Arthritis in the Wrist:
– RA loves the wrist (b/l). I will commonly see swelling and redness upon visual inspection, but on x-ray I will see decreased bone density and eventually there will be joint space narrowing in the proximal carpal row.
– OA is seen a lot in the thumb/trapezium joint. OA is not common in the hand unless following trauma. If I see a lot of what looks like OA in the hand, think primary OA. This is a genetic form of OA that’s seen all over the body. This can be mimicked by people who work w/ a lot of vibration through their hands (jackhammer). OA in the upper extremity is usually only seen in the thumb/trapezium and AC joints.

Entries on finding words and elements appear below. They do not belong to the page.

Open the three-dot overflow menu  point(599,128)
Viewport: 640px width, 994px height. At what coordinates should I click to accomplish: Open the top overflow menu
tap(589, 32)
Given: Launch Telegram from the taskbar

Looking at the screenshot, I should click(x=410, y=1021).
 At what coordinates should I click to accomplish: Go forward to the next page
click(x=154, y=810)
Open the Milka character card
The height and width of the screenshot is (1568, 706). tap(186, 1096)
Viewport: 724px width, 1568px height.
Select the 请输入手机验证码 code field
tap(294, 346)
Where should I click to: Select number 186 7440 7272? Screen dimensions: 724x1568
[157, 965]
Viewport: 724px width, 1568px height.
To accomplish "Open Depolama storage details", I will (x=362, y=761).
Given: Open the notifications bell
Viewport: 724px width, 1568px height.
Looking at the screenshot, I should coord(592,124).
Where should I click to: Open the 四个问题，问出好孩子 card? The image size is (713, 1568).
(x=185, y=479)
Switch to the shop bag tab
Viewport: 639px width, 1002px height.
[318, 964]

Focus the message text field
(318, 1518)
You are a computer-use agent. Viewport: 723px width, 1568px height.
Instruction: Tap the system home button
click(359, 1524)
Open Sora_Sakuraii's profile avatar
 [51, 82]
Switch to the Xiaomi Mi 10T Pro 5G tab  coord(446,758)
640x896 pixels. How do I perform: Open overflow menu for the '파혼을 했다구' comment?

Tumors of the hand are not very common, but one comes to mind that can be seen all over the body and that is an Enchondroma. This benign bone tumor causes bone density loss (osteoporotic) and this can lead to fractures.
MIDTERM SUGGESTIONS
1. Know nerve root and disc levels
– Example: C5 nerve root is affected by the C4 disc
2. Know the orthopedic tests for all areas involved in class notes
– C-spine, shoulder, whiplash tests, elbow, wrist
3. Know the risk factors for DJD
– Smoking, obesity, metabolic diseases, anything else that causes bone to harden like Acromegaly.
– A negative risk factor (one that decreases the risk of developing DJD) is osteoporosis.
4. Know that most blastic mets will appear in flat bones and ends of long bones b/c of rich blood supply.
5. Osteosarcoma is a bone disease of older men w/ classic findings such as:
– Speculation, Codman’s triangle, expansion of bone, sclerosis
6. Ewing’s Sarcoma is a diaphyseal bone tumor w/ a classic “onion-skin” periosteal rxn along w/ punched out lesions and expansion of bone.
7. Terry Thomas sign is seen in the proximal carpal row w/ a gap or space b/w scaphoid and lunate due to a lunate dislocation.
8. Pay Steve lots of $$$ for these kick-ass notes that you all love and enjoy!!!